Second, the arbitration provisions are inserted by the developer, not its insurers. An insurer defending a major construction defect claim on a condominium or townhome project may be far less willing to put its interests and the interests of its insured in the hands of a single arbitrator with no right of post-trial or appellate review. We predict that many insurers and the attorneys they appoint to defend these matters will choose to ignore binding arbitration provisions in favor of bringing the matter in a state court where the right of appeal can be exercised.

Third, in multi-party cases, an arbitration provision binds only the owners, the association and the developer and does not necessarily require that other parties be joined in the same proceeding. It can be more difficult to join other parties and combine claims than would be the case in an action brought in a court. So where there are contractors, design professionals, material suppliers, and subcontractors whose liability also must be determined to resolve the dispute, the developer may face the daunting prospect of arbitrating with the association first, and then, if the plaintiff receives an award by the arbitrator, engaging in a series of further arbitrations or court trials to collect what it has been ordered to pay, instead of getting it all resolved in one action. It is difficult to assign liability to an empty chair, and it is even more difficult to settle a matter if all the parties are not present in the same proceeding.

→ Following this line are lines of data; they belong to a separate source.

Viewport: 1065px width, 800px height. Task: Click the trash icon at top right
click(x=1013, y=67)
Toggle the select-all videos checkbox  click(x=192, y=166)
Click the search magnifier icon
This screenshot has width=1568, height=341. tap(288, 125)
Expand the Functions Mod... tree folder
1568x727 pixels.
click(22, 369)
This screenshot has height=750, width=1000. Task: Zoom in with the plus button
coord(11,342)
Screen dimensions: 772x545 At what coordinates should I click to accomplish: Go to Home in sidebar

Another serious disincentive to arbitrating a complex construction case for the insurer of a builder is that insurance coverage cannot be as easily applied to settling the claim if a series of arbitrations or trials will be necessary to decide the ultimate liability of all of the defendants. It is also unclear how insurance carriers will react to the lack of a right of appeal, although most liability policies cover arbitration awards as well as court judgments, and the existence or lack thereof of a right of appeal will usually not preclude coverage in most cases.

On the other side of the analysis, the growing lack of trial courts makes reaching settlements very difficult because the parties lack the pressure of an imminent trial date. Also, judicial departments may not be able to afford civil cases much priority or give them long trial days once the trial starts. Judges with crowded calendars will have to hear proceedings in other cases on that same day. Many court departments are “dark” (closed) one day a week, or use other days only for other hearings. All of this can radically cut available trial time. An arbitrator, while costly, will hear evidence for a full eight hours on every day that is scheduled for the arbitration, and in such cases that may result in a faster hearing.

Conclusion

Assuming there is a choice, which forum to use will be based on several factors including the court calendar, number of parties, complexity of the case, the developer’s assets and available insurance, and other similar criteria. Some cases will benefit from the ability to schedule matters with more certainty which usually comes with arbitration and assuming its expense is tolerable to the client; others will do better in the traditional court setting preserving the right of appeal, even with its limitations.

But this is a new and evolving situation, and we will keep you posted as the phenomenon of arbitrating complex community association construction cases picks up speed.


[i] Pinnacle Museum Tower Assn. v. Pinnacle Market Development (US), LLC; Supreme Court of California, August 16, 2012, 55 Cal.4th 223.


By Tyler P. Berding and Randolph M. Paul.